Prediction models have been increasingly used in hospital settings to assist with risk prediction, prognosis, diagnosis, and treatment planning, ultimately leading to better health outcomes for patients. For example, predictive modeling can inform personalized care based upon health conditions of each individual patient [6]. Specifically, mortality prediction models estimate the probability of death for a group of patients based on their characteristics including the severity of their illness and many other associated risk factors for death [7]. They are important complementary tools to assist in clinical decision-making [8][9]. In current clinical practice, score-based mortality prediction systems, such as the series of the acute physiology and chronic health evaluation (APACHE) scoring system, are widely used to help determine the treatment or medicine should be given to patients admitted into intensive care units (ICUs) [10]. Nevertheless, these scoring systems have significant limitations, e.g., 1) they are often restricted to only few predictors; 2) they have poor generalizability and may be less precise when applied to specific subpopulations other than the original population used for the initial development; and 3) they need to be periodically recalibrated to reflect changes in clinical practice and patient demographics [6]. The wide adoption of electronic health record (EHR) systems in healthcare organizations allows the collection of rich clinical data from a huge number of patients [11]. Large EHR data enables one to 1) build more precise prediction models considering a wider range of patient characteristics; 2) be able to refresh these prediction models more frequently with less engineering efforts; and 3) improve the quality of these prediction models with fewer issues such as the common generalization problem [12].
One contemporary approach to build these prediction models is to use Machine Learning (ML) methods. ML is a field of computer science closely related to artificial intelligence that has drawn significant attention in the last few years. ML methods can be used to extract patterns and to predict different outcome variables (e.g., mortality) based on a training dataset. They have been shown to improve the predictive power in many real-world prediction tasks; and especially on biomedical problems, ML methods can lead to a better prognosis with richer predictors compared to traditional statistical approaches [6][13]. Most ML methods require significant feature engineering efforts, which rely on a deep understanding of the data and their underlying relationships with the outcome variable. Traditional artificial neural networks, even though relaxed the requirements of feature engineering, have a limited number of layers, connections and learning capacity because of the constraints of their computational power. In recent years, with the fast growing evolutions in both computer hardware (e.g., graphics processing unit, GPU) and training algorithm developments (e.g., the backpropagation algorithm that fine-tunes the whole network toward optimized representations [14]), deep learning systems now have the ability to use multi-layer architecture to learn patterns based on raw input data in every layer, in which features are not engineered by human but are learned from data automatically.
In recent years, a number of studies have deployed different deep learning architectures to predict mortality using EHR data. For example, Du et al. used a deep belief network (DBN) to predict critical care patient’s 28-days mortality [15].
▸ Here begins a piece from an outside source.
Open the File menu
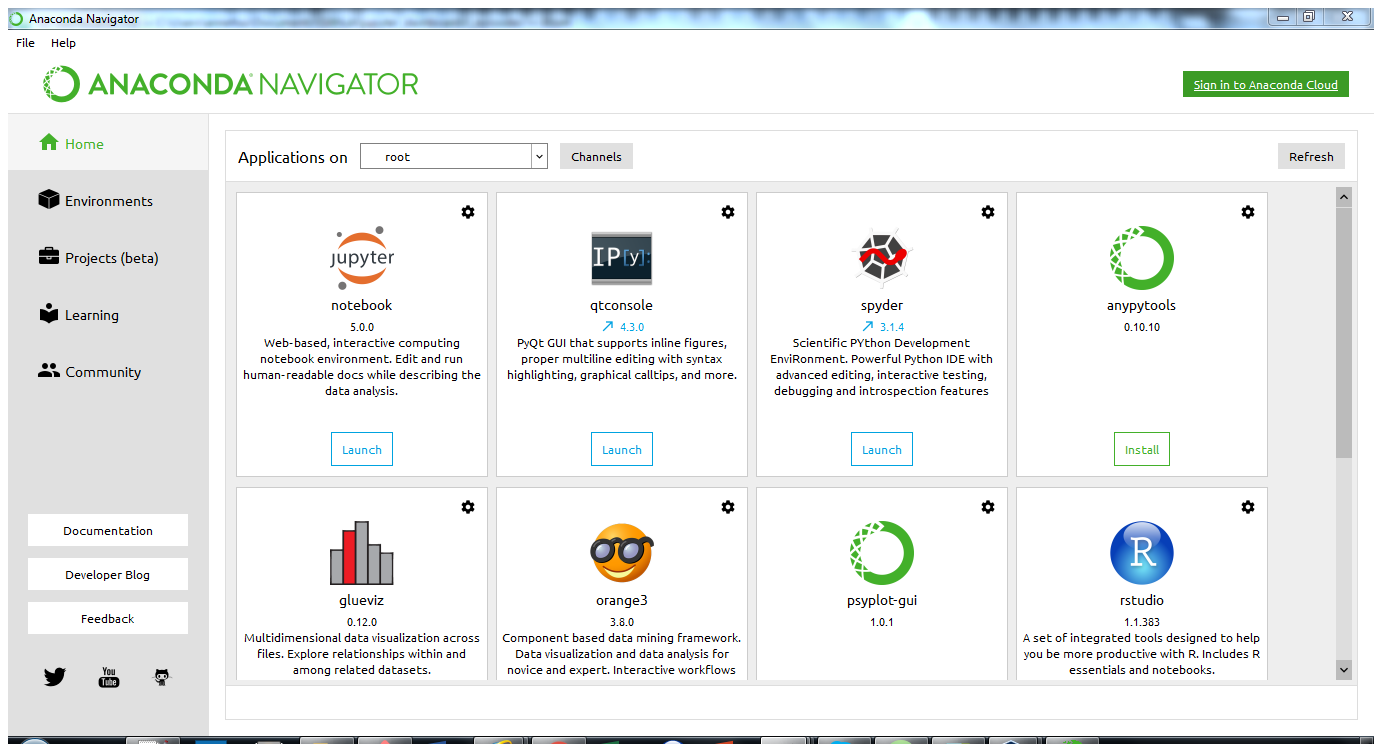pyautogui.click(x=25, y=43)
Zahid et al. used self-normalizing neural networks to predict 30-day mortality and hospital mortality in ICU patients [16]. Rajkomar et al. proposed a new representation of raw medical data and used deep learning to predict multiple medical events including in-hospital mortality 24 hours after admission [17]. However, these studies either did not consider free-text data in their feature sets or were only concentrated on short-term mortality prediction such as 24-hour mortality, for which any interventions might be too late.
In a previous study [18], we built a number of machine learning models using structured EHR data including admission information, demographics, diagnoses, treatments, laboratory tests, and chart values. The aim of the study was to predict one-year mortality in patients diagnosed with AMI or PMI. We compared the prediction results of these different machine learning models (i.e., shallow learners such as random forest and adaboost); and then compared the prediction performance of the best performing shallow learners to a deep learning model—a fully connected neural network. The results showed that the deep learning model enhanced recall and F-measure metrics (i.e., from a recall of 0.744 to 0.820; and a F-measure of 0.715 to 0.813) while preserving a good prediction accuracy of 82.02%.
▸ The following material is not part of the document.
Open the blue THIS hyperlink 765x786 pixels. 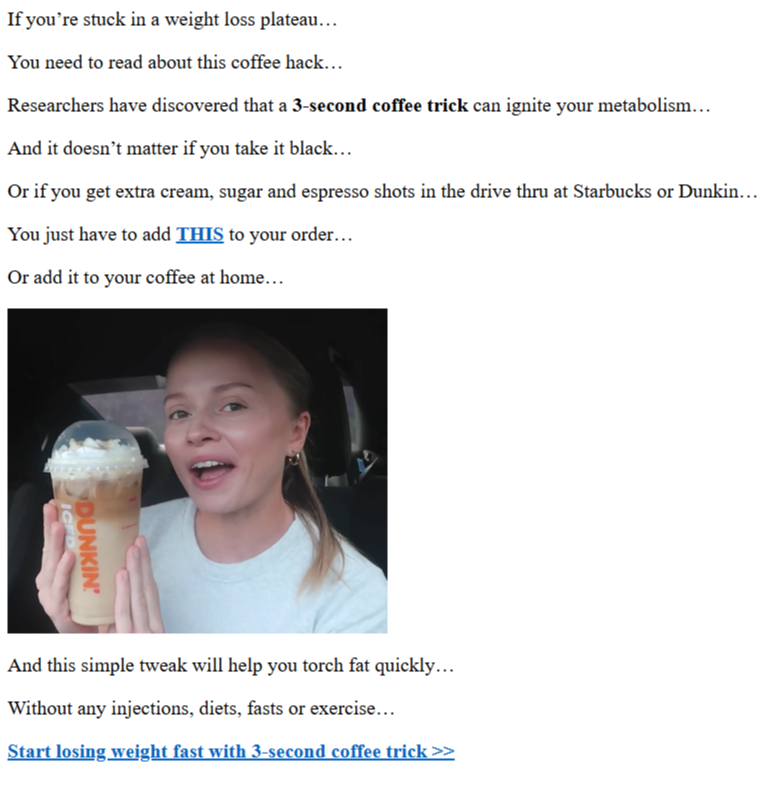[x=200, y=234]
In this study, we advance our previous work by adding unstructured data to the previous models. Word embedding features are extracted from free-text discharge summaries and added to the structured features. This study aims to improve the deep learning model performance using the mixture of both structured and unstructured data, which will be called mixed data throughout this paper. Also, the best performing shallow learners from the previous study are compared once again with the deep learning model using the same mixed data. Further, we examine the performance of the deep learning model using the unstructured set of data only, as well as five different combinations of the structured and unstructured data. We aim to determine which set of features contributes the most in enhancing the performance of deep learning models.
Methods
In this section, we first briefly introduce our preparation of the structured data as well as the free-text data. Our goal was to build and compare deep learning and traditional machine learning (i.e., shallow learner) models to predict one-year mortality in ICU patients with AMI and PMI. Many tasks in natural language processing (NLP) have benefited from neural word representations. These representations do not treat words as symbols; but rather can capture the semantics of the words and reflect their semantic similarities. These methods that represent words as dense vectors are referred to as “neural embeddings” or “word embeddings”. Word embeddings have been proven to benefit a variety of NLP tasks [19]. Then, we briefly introduce the best performing shallow learners from the previous study, which was used to build new models based on the new mixed dataset. Then, we explain the architecture of the deep learning model. A workflow of this study is depicted in Figure 1.
Dataset Processing
Data Source and Patient Cohort
We used the data from the Medical Information Mart for Intensive Care III (MIMIC-III). MIMIC-III is a freely accessible, de-identified critical care patient database developed by the MIT Lab for Computational Physiology [20]. The latest version of the MIMIC-III dataset includes information about 58,000 admissions to the Beth Israel Deaconess Medical Center in Boston, Massachusetts from 2001 to 2012. Using the International Classification of Diseases, Ninth Revision (ICD-9) codes of 410.0–411.0 (Acute myocardial infarction, Postmyocardial infarction syndrome), we identified 5,436 admissions into our experiment dataset.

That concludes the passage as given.